Ferns are possibly the oldest plants known to Earth, with the first of this family appearing eons ago in water settings. It took 60 million years for them to leave water to appear in marshlands and many more eons for them begin life standing upright on land. They were on land long before the dinosaurs, making them unbelievably ancient and by the time trees began to flourish, ferns already occupied the forest floor.


Ferns are specialists in adapting to marginal habitats, often succeeding in places where environmental factors limit the success of flowering plants. They may be seen growing in moist shady woodland nooks, remote mountain elevations, dry desert rock faces, bodies of water, or in open fields.


Since the fern is flowerless, reproducing has adapted by producing feathery or leafy fronds which release spores from their undersides. *A spore is a unit of reproduction arising out of a single organism and is used as a mechanism for survival in unfavorable conditions. Ferns also have a self sustainable vascular system for the transport of water and nutrients so they are not as over-simplified as they may appear.

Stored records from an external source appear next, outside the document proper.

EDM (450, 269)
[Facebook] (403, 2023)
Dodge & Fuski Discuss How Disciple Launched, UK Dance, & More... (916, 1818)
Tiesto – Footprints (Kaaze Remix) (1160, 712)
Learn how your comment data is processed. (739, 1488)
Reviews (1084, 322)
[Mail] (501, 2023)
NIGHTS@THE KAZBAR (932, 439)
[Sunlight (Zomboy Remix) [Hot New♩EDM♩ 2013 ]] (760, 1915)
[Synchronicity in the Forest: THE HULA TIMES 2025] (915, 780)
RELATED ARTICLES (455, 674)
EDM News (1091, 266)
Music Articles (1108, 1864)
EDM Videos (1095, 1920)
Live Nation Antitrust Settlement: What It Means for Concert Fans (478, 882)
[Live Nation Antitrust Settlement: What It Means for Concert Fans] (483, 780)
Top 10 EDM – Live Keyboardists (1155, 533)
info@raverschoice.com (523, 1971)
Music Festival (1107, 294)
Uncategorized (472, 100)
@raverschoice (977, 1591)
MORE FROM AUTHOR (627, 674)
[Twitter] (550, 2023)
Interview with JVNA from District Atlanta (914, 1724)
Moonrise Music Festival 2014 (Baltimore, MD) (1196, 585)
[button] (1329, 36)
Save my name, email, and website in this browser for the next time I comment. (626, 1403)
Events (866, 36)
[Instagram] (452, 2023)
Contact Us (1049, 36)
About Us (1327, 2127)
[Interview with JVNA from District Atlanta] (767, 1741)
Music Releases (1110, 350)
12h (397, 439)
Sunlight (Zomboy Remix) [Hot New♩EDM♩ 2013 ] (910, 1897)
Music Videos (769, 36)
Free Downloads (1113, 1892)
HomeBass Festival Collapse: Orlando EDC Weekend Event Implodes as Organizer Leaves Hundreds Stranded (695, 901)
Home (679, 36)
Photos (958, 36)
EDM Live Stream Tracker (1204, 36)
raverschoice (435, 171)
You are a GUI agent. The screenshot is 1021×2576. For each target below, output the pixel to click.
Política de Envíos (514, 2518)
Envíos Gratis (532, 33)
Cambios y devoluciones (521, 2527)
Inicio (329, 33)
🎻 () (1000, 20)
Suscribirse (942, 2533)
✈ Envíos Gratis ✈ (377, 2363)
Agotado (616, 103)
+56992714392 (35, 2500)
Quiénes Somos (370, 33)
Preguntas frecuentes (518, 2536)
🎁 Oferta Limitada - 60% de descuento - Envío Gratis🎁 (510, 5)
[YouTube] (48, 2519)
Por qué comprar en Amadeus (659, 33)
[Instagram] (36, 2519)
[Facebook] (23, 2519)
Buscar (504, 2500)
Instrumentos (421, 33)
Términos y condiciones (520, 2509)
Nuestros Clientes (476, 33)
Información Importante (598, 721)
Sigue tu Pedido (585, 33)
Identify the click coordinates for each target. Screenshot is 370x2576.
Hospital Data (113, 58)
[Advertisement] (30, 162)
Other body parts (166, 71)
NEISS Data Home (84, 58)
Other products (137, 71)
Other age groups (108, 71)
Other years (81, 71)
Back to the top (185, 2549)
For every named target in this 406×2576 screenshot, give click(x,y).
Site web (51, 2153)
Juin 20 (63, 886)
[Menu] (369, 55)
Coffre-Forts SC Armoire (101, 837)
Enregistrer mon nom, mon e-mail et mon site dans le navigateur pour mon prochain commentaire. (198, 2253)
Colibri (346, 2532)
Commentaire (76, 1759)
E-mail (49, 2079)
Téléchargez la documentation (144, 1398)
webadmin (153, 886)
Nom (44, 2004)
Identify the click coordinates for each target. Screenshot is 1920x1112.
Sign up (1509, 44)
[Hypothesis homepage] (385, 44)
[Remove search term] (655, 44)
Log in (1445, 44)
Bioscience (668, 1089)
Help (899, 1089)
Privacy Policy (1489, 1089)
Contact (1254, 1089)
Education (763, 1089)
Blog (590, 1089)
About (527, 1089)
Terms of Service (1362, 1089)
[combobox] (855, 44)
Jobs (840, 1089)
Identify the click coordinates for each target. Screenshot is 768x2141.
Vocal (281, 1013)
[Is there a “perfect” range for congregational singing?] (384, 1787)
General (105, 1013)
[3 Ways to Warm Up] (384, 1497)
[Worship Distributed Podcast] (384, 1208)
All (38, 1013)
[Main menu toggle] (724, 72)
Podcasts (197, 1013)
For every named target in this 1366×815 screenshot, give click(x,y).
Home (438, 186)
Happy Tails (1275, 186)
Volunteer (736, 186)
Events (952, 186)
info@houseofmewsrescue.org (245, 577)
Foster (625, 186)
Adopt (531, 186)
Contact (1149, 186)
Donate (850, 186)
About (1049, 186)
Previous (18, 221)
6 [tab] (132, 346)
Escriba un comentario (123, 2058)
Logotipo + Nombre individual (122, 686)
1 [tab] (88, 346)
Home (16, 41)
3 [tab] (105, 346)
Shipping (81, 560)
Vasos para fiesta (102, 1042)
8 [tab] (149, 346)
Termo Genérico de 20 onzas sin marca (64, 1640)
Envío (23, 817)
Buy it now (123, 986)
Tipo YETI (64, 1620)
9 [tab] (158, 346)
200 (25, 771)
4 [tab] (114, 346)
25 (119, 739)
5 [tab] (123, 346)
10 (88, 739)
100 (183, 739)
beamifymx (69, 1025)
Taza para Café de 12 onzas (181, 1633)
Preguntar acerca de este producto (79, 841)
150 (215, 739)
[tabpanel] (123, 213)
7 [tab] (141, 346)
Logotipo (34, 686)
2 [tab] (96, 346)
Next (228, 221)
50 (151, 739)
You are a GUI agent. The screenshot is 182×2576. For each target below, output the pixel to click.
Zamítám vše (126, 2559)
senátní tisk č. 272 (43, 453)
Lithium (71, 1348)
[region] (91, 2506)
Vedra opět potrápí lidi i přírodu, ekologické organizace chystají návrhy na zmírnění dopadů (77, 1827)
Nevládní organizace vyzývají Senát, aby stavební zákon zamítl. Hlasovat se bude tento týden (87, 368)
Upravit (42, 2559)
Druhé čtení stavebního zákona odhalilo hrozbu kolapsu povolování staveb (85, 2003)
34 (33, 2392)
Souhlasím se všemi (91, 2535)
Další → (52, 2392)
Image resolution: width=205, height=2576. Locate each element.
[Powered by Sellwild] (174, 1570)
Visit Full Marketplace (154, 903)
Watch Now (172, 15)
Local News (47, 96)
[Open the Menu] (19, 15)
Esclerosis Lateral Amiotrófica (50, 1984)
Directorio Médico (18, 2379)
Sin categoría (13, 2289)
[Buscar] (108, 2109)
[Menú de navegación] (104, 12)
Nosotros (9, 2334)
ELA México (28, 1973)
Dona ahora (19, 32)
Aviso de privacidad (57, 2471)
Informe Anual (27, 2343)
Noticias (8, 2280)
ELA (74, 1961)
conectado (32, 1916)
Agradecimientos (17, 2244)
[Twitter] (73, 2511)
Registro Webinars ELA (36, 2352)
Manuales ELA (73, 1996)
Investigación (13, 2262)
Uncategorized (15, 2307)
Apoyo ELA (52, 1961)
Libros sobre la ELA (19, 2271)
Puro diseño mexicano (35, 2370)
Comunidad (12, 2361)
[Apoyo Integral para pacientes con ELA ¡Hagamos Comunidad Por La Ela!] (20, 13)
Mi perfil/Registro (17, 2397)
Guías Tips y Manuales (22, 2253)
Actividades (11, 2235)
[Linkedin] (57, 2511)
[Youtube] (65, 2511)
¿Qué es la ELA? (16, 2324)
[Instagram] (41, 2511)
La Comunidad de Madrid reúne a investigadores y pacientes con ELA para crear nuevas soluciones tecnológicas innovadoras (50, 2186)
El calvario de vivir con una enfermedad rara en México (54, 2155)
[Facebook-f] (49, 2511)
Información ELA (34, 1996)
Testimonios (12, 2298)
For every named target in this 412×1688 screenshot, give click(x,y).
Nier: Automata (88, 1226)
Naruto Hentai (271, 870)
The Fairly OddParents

Naturally Ferns figure in folklore with legends about mythical flowers or seeds. In Slavic folklore ferns are believed to bloom once a year during a Mid-Summer night and one who comes upon a 'fern flower' is thought to be guaranteed happiness and riches for the duration of their life. Finnish tradition holds that one who finds and holds the 'seed' of a fern in bloom on Midsummer night will be able to astral) travel to the location where an eternally blazing 'Will o' the wisp' marks the spot of hidden treasure. This spot is protected by a spell that denies access to anyone but the seed bearer, who alone knows of the location.




Among the Native American culture ferns were eaten as greens, boiled into herbal teas, and woven into mats.  Different species were used to treat everything from digestive problems to arthritis and childbirth pains. Virginia moonwort, a type of fern known as 'rattlesnake masterpiece,' was said to cure snakebites and placing it about ones dwelling was said to ward off snakes. Australian Aboriginals used tree ferns to construct dwellings and when dry they harden to the strength of light weight lumber.


Recently there has been a horticultural effort to introduce unknown ferns to gardeners everywhere and this lovely gal is one of them... she made her way into my kitchen this spring and makes me smile everyday.